ACTION ITEM -
The records follow. Filter them to the lines that hold "panel".

DATA EXTRACT -

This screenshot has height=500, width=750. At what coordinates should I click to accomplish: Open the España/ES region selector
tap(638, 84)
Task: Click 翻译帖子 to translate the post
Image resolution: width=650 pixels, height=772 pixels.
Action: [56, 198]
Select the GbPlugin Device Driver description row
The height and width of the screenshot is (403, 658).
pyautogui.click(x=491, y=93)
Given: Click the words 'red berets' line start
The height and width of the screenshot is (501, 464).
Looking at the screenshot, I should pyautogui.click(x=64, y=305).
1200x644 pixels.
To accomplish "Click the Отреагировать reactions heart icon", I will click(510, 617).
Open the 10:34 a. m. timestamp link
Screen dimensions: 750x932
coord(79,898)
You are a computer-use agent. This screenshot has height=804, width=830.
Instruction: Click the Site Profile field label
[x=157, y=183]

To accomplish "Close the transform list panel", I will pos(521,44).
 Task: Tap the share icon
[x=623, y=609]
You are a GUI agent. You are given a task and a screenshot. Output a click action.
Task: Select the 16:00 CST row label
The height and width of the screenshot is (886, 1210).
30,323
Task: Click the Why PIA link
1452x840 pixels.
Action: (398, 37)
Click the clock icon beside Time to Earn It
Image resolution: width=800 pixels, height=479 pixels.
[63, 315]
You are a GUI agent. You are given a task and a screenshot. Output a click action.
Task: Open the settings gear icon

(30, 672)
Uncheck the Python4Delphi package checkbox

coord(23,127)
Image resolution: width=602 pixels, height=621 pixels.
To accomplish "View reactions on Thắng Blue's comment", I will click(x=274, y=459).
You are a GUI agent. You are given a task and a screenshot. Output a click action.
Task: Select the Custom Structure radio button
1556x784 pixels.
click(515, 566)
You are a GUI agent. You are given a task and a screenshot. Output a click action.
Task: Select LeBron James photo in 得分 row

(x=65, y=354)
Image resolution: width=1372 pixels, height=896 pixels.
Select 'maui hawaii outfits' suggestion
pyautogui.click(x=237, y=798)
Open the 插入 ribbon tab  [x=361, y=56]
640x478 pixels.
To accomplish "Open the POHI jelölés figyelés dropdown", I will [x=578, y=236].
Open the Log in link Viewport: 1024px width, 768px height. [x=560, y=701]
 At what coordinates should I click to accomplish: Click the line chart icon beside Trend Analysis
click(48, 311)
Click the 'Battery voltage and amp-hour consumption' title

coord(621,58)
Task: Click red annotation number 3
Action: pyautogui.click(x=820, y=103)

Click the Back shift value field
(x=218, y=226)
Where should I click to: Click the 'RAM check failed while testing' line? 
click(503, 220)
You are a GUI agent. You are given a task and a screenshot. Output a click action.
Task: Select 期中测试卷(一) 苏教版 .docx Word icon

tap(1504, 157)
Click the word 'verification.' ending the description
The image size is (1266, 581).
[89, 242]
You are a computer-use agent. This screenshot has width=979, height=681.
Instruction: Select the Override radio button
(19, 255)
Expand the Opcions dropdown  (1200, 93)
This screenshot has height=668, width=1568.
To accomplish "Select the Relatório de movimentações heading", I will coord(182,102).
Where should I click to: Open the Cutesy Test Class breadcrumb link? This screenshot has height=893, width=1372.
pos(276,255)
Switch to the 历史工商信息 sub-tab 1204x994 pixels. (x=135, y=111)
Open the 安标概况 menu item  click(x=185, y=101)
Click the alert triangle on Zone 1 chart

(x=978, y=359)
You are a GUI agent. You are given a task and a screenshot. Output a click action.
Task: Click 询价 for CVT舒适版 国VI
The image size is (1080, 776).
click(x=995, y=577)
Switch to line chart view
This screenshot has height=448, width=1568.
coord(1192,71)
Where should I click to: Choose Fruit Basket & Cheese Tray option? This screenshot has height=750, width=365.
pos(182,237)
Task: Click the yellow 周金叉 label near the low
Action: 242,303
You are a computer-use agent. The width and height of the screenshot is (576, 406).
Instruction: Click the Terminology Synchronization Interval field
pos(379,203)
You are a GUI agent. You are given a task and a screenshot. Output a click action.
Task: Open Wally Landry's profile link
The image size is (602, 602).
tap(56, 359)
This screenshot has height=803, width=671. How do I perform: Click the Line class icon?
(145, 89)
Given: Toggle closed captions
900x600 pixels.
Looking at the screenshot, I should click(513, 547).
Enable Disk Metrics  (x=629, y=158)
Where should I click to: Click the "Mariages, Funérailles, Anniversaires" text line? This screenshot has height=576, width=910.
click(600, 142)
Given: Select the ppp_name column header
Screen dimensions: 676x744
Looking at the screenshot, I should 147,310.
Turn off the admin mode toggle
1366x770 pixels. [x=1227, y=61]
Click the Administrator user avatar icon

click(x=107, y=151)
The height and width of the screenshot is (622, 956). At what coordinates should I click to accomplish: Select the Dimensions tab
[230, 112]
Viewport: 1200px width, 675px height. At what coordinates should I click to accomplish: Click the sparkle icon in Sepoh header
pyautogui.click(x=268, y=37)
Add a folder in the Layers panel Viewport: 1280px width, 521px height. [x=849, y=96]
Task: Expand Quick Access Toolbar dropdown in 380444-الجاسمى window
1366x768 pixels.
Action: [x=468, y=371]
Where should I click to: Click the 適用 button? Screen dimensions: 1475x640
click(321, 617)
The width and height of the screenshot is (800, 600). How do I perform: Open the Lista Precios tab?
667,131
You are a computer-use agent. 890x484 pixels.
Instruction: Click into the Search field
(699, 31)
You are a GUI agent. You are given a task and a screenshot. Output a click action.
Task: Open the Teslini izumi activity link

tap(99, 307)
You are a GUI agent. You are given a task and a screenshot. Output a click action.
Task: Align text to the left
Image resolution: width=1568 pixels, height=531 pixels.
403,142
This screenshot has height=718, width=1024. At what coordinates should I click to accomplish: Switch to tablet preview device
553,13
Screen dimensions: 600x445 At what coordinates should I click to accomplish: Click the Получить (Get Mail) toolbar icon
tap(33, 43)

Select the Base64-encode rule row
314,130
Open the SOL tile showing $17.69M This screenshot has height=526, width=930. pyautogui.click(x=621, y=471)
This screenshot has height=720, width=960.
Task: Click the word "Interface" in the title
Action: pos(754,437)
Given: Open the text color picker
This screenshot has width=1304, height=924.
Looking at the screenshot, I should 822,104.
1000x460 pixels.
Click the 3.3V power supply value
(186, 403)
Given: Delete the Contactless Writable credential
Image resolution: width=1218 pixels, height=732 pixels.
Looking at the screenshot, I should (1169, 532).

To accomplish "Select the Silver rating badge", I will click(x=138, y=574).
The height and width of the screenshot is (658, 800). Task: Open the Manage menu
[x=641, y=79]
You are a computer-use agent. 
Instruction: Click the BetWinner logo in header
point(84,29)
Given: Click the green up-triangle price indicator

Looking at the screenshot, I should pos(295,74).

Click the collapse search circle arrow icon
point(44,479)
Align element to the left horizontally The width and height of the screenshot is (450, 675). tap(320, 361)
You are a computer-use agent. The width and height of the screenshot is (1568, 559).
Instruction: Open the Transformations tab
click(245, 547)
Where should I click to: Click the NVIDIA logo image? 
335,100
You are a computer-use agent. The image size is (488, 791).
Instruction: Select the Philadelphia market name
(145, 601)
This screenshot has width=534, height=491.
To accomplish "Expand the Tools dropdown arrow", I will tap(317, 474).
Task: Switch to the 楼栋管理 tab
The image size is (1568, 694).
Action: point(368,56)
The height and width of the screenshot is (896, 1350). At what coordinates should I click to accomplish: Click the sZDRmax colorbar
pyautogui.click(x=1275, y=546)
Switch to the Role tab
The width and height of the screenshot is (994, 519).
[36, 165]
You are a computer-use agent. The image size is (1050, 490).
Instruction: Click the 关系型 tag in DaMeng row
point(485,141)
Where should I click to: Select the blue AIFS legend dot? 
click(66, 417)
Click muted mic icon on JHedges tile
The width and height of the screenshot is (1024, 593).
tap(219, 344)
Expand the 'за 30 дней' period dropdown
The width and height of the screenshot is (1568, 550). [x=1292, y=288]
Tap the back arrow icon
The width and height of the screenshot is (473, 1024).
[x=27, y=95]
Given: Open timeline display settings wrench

ANSWER SPACE -
To accomplish "Close the transform list panel", I will pos(521,44).
Add a folder in the Layers panel Viewport: 1280px width, 521px height. [x=849, y=96]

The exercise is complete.